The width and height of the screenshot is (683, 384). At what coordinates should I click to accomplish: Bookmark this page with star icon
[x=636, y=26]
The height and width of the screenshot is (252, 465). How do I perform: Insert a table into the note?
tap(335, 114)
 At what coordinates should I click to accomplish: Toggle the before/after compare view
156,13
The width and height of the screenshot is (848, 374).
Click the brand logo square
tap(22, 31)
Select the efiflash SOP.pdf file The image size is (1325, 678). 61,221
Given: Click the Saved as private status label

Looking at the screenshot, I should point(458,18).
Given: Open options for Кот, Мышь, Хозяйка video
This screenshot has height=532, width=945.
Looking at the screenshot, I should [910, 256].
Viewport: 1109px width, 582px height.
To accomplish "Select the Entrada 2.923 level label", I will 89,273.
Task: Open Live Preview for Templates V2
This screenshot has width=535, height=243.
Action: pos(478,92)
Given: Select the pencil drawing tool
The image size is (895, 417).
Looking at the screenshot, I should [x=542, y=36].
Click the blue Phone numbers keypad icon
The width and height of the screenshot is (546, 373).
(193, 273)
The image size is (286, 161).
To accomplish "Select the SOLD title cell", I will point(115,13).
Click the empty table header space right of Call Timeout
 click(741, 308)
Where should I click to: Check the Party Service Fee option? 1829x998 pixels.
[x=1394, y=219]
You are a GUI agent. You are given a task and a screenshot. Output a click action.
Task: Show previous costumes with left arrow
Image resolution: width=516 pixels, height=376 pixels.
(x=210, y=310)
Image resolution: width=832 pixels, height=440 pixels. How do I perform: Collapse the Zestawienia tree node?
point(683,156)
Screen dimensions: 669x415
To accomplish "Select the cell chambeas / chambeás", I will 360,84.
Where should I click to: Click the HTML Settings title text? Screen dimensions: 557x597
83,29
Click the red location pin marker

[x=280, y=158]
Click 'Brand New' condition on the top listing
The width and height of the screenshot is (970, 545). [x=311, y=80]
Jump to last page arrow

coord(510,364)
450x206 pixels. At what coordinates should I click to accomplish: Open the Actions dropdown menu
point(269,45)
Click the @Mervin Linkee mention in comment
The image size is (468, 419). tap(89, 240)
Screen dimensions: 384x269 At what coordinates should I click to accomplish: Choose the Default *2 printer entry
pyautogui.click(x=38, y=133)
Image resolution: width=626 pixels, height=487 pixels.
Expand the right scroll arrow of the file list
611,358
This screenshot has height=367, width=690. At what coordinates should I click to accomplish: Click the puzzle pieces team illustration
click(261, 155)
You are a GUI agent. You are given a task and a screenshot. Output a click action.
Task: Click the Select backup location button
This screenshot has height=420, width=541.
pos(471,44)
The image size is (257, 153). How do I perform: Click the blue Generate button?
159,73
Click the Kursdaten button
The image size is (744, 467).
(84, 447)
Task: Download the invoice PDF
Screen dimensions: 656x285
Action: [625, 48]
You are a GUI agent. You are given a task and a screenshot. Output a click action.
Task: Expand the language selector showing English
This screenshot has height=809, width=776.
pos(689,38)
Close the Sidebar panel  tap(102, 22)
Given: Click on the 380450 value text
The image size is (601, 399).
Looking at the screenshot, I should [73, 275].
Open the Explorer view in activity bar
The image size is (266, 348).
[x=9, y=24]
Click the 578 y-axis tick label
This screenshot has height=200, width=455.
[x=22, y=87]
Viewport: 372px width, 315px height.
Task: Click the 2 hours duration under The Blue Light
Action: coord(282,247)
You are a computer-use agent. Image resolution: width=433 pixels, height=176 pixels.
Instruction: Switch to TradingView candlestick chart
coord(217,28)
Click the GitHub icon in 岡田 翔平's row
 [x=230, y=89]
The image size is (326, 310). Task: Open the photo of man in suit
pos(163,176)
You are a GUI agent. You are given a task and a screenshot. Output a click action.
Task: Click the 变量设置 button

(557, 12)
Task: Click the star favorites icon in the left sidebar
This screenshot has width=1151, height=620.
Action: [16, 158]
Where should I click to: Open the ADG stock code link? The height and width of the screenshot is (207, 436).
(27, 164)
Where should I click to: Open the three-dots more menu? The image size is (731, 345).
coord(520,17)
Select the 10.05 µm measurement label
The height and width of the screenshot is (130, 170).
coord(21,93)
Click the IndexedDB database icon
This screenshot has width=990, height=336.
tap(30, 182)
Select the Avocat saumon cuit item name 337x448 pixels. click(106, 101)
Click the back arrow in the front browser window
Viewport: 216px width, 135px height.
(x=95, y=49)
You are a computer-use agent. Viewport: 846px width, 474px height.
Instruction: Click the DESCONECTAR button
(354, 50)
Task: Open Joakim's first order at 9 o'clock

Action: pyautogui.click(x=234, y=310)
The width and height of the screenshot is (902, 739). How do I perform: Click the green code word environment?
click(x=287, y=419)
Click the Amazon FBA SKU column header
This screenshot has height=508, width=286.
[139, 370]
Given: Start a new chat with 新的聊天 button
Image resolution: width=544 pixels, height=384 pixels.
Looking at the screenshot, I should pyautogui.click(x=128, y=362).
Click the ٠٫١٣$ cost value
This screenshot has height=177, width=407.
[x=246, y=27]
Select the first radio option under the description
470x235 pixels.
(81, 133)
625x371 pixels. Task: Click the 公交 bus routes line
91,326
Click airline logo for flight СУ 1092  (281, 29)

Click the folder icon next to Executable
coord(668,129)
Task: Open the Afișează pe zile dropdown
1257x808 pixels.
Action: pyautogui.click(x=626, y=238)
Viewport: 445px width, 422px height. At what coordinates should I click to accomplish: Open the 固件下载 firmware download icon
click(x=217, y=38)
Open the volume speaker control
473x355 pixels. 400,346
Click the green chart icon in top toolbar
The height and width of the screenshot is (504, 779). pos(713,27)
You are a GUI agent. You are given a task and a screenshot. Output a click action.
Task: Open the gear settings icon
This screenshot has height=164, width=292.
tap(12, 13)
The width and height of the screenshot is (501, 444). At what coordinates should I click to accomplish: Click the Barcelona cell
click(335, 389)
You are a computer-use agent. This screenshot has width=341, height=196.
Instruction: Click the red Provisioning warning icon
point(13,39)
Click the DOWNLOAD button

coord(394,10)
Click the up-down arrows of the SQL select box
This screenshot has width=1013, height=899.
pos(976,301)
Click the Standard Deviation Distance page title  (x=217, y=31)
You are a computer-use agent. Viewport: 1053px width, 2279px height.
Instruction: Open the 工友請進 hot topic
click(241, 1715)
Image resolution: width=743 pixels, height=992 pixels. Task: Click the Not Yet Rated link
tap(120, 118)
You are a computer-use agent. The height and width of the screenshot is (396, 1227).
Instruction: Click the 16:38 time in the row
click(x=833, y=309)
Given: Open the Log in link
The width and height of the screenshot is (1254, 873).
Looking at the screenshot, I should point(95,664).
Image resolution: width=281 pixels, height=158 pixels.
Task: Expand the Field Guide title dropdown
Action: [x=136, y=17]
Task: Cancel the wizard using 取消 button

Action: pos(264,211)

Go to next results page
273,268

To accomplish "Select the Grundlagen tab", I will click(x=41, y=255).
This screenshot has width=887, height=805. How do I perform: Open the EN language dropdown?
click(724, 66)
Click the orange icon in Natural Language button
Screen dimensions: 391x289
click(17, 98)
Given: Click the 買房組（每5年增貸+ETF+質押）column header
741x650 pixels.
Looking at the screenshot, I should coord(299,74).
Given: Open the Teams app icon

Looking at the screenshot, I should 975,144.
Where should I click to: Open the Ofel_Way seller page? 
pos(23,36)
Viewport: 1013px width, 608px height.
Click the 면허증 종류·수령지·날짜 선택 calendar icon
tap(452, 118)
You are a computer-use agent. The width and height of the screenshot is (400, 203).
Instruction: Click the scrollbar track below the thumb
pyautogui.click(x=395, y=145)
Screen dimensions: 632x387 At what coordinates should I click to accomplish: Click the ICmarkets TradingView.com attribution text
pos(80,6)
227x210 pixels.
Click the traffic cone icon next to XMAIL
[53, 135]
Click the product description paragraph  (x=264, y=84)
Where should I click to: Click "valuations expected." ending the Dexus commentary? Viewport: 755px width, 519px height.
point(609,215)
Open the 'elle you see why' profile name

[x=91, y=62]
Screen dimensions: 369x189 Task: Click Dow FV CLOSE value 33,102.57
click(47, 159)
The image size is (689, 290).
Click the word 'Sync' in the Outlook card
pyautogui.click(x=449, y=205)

--- What you will do ---
Exact reproduction is required: output the lines from the start of the entries above through the line with "The image size is (286, 161).".

--- Exercise output ---
The width and height of the screenshot is (683, 384). At what coordinates should I click to accomplish: Bookmark this page with star icon
[x=636, y=26]
The height and width of the screenshot is (252, 465). How do I perform: Insert a table into the note?
tap(335, 114)
 At what coordinates should I click to accomplish: Toggle the before/after compare view
156,13
The width and height of the screenshot is (848, 374).
Click the brand logo square
tap(22, 31)
Select the efiflash SOP.pdf file The image size is (1325, 678). 61,221
Given: Click the Saved as private status label

Looking at the screenshot, I should point(458,18).
Given: Open options for Кот, Мышь, Хозяйка video
This screenshot has height=532, width=945.
Looking at the screenshot, I should [910, 256].
Viewport: 1109px width, 582px height.
To accomplish "Select the Entrada 2.923 level label", I will 89,273.
Task: Open Live Preview for Templates V2
This screenshot has width=535, height=243.
Action: pos(478,92)
Given: Select the pencil drawing tool
The image size is (895, 417).
Looking at the screenshot, I should [x=542, y=36].
Click the blue Phone numbers keypad icon
The width and height of the screenshot is (546, 373).
(193, 273)
The image size is (286, 161).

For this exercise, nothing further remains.